--- INFORMATION PROVIDED ---

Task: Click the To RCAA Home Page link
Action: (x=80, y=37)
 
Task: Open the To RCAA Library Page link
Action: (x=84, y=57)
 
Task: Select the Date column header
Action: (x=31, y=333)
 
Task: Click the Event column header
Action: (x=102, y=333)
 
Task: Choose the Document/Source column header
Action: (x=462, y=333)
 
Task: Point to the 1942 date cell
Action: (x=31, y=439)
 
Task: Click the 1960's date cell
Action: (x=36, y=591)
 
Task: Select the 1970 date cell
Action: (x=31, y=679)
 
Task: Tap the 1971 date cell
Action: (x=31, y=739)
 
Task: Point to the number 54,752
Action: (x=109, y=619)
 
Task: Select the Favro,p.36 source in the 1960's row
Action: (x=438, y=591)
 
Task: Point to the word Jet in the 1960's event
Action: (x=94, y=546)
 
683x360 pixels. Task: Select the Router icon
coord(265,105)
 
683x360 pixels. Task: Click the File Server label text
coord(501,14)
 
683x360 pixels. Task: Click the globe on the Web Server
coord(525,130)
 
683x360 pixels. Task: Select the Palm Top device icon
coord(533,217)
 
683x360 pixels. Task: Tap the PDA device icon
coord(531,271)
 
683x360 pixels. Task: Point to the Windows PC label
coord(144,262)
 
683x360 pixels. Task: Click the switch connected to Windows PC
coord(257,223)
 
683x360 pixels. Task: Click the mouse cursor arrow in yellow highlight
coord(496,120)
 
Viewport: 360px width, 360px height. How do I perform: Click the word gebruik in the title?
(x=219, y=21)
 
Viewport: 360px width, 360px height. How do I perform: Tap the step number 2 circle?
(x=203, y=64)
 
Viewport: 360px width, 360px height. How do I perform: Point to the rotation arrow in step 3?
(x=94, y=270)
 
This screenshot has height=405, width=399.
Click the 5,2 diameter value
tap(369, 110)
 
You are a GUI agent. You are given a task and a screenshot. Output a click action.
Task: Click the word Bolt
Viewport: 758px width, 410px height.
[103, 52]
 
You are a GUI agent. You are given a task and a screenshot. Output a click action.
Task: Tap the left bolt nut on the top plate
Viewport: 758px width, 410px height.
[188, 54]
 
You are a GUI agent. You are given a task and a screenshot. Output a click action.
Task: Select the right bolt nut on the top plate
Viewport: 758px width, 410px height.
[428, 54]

---

## REQUIREMENTS
Reproduce the material with every instance of "Windows PC" changed to "Linux PC", keeping everything else the same.

## RESULT
Task: Click the To RCAA Home Page link
Action: (x=80, y=37)
 
Task: Open the To RCAA Library Page link
Action: (x=84, y=57)
 
Task: Select the Date column header
Action: (x=31, y=333)
 
Task: Click the Event column header
Action: (x=102, y=333)
 
Task: Choose the Document/Source column header
Action: (x=462, y=333)
 
Task: Point to the 1942 date cell
Action: (x=31, y=439)
 
Task: Click the 1960's date cell
Action: (x=36, y=591)
 
Task: Select the 1970 date cell
Action: (x=31, y=679)
 
Task: Tap the 1971 date cell
Action: (x=31, y=739)
 
Task: Point to the number 54,752
Action: (x=109, y=619)
 
Task: Select the Favro,p.36 source in the 1960's row
Action: (x=438, y=591)
 
Task: Point to the word Jet in the 1960's event
Action: (x=94, y=546)
 
683x360 pixels. Task: Select the Router icon
coord(265,105)
 
683x360 pixels. Task: Click the File Server label text
coord(501,14)
 
683x360 pixels. Task: Click the globe on the Web Server
coord(525,130)
 
683x360 pixels. Task: Select the Palm Top device icon
coord(533,217)
 
683x360 pixels. Task: Tap the PDA device icon
coord(531,271)
 
683x360 pixels. Task: Point to the Linux PC label
coord(144,262)
 
683x360 pixels. Task: Click the switch connected to Linux PC
coord(257,223)
 
683x360 pixels. Task: Click the mouse cursor arrow in yellow highlight
coord(496,120)
 
Viewport: 360px width, 360px height. How do I perform: Click the word gebruik in the title?
(x=219, y=21)
 
Viewport: 360px width, 360px height. How do I perform: Tap the step number 2 circle?
(x=203, y=64)
 
Viewport: 360px width, 360px height. How do I perform: Point to the rotation arrow in step 3?
(x=94, y=270)
 
This screenshot has height=405, width=399.
Click the 5,2 diameter value
tap(369, 110)
 
You are a GUI agent. You are given a task and a screenshot. Output a click action.
Task: Click the word Bolt
Viewport: 758px width, 410px height.
[103, 52]
 
You are a GUI agent. You are given a task and a screenshot. Output a click action.
Task: Tap the left bolt nut on the top plate
Viewport: 758px width, 410px height.
[188, 54]
 
You are a GUI agent. You are given a task and a screenshot. Output a click action.
Task: Select the right bolt nut on the top plate
Viewport: 758px width, 410px height.
[428, 54]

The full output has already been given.